Hobbled by opposition from the carbon incumbents and their short-sighted allies on Capitol Hill the Obama administration acknowledged this week that it would not return from Copenhagen with any groundbreaking commitment to control green house gases. Meanwhile, Congress is backsliding on the administration's wise commitment to impose a rational price on carbon. Behind the logjam, a treacherous U.S. Chamber of Commerce, always willing to put its obsequious scraping to Big Oil and King Coal ahead of its duty to our country, has battled every effort to accelerate America's transition to a market-based de-carbonized economy.
The Chamber has continued to argue, idiotically, that energy efficiency and independence will somehow put America at a competitive disadvantage with the Chinese. Meanwhile, the Chinese have shrewdly and strategically positioned themselves to steal America's once substantial lead in renewable power. China will soon make us as dependent on Chinese green technology for the next century as we have been on Saudi oil during the last.
Indeed, the Chinese are treating the energy technology competition if it were an arms race. China is spending as much or more on greentech as it does on its military, hundreds of billions of dollars annually on renewable energy and grid infrastructure improvements. Those investments, if not vigorously countered, will effectively erode America's greentech industry leadership and secure China's dominance. China's economic stimulus package, targeted 38% of spending on greentech, as compared to a miserly 12% of the U.S. stimulus program. By 2013, greentech will account for 15 percent of the Chinese GDP. While the United States is projected to roughly triple its wind generation by 2020, China will increase its capacity twelvefold to a wind generating capability more than twice that of America's. And, while the United States is projected to increase its installed solar generation a modest 33% by 2020, China's solar generation is projected to increase 20,000%.

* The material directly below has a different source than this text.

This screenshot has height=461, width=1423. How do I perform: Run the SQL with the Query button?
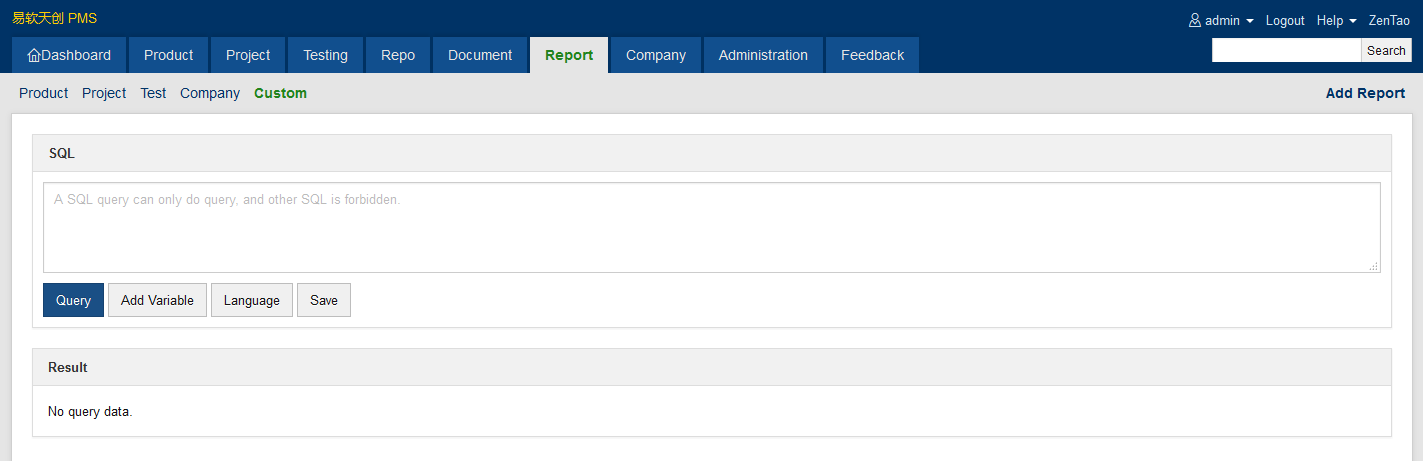click(73, 300)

China's investments in solar technology have so powerfully stimulated the growth of a Chinese solar market that Chinese solar panel manufacturers now far outnumber American ones, and they are achieving low-cost production much faster than their American counterparts. Chinese companies are now flooding the American market with cheap Chinese solar panels and devastating the American manufacturing sector that was gearing up to create tens of thousands of U.S. jobs for our own ailing economy. Hundreds of U.S. solar manufacturers now see their prospects as grim. BP Solar, Evergreen, and General Electric have already announced the closing of American-based solar panel factories and outsourcing, primarily to China. America's leading solar manufacturer, Applied Materials, has opened the largest non-government solar energy research facility in the world in China. Of today's ten leading solar panel manufacturers, only one is American. The largest solar panel installation in the United States is a 70,000 panel, 14.2 megawatt array on Nellis Air Force Base in Nevada. The array provides more than 25% of the base's power needs, and saves the Pentagon a million dollars annually in energy costs, but the panels' manufacturer was China's Suntech Power Holdings. Even in the thin film solar market, among the last redoubts of American dominance Chinese businesses are squeezing profit.

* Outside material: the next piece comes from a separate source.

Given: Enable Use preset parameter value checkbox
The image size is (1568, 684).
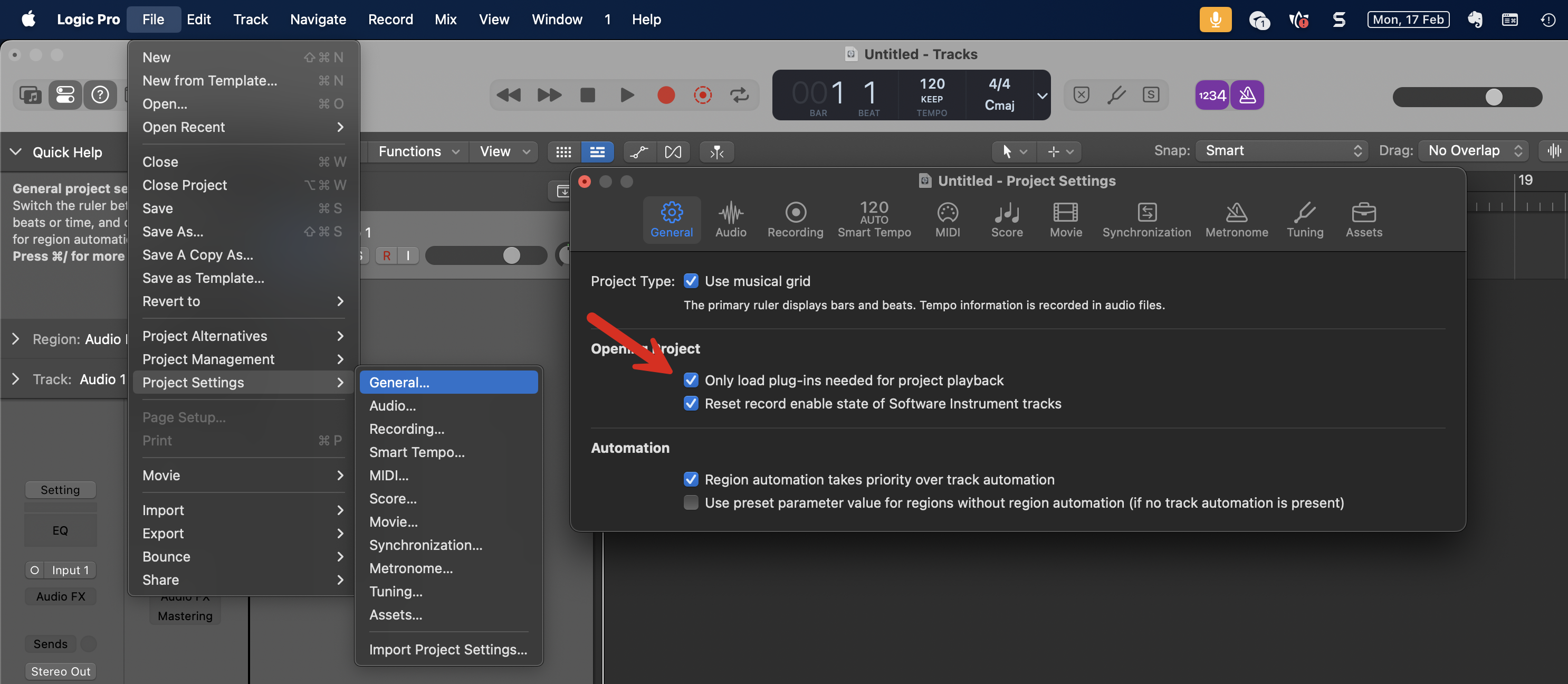Looking at the screenshot, I should [691, 502].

Last year, America achieved a milestone, building more wind power generation than all new oil and coal generation combined. We have led the world in wind installations for several years, and the wind industry already accounts for more American jobs than coal mining. At one point the U.S. enjoyed global domination of wind turbine manufacturing with great prospects for job creation. Yet today, of the five leading wind turbine manufacturers, only one is American. While Congress dawdles, China is clobbering us. Shenyang Power Group recently inked a deal to be the exclusive supplier of turbines to the largest wind project in the United States, a 36,000 acre, 600 megawatt development in west Texas. The project will create 2,800 new jobs -- 2,400 in China, but only 400 in the United States. As Lu Jinxiang, chief executive of Shenyang's controlling shareholder noted, "This is just the beginning ... [the United States] is an ideal target." China is likewise poised to take away our lead in batteries and electric cars, and has already pulled far ahead of America in automobile fuel efficiency.
Capitol Hill Republicans will soon recognize that the arms race of the 21st century is already in progress with a totalitarian nation that they not long ago called "Red China." But America will not win with more warheads and better rockets. We can only prevail with robust investment in and support of U.S.-based greentech innovation.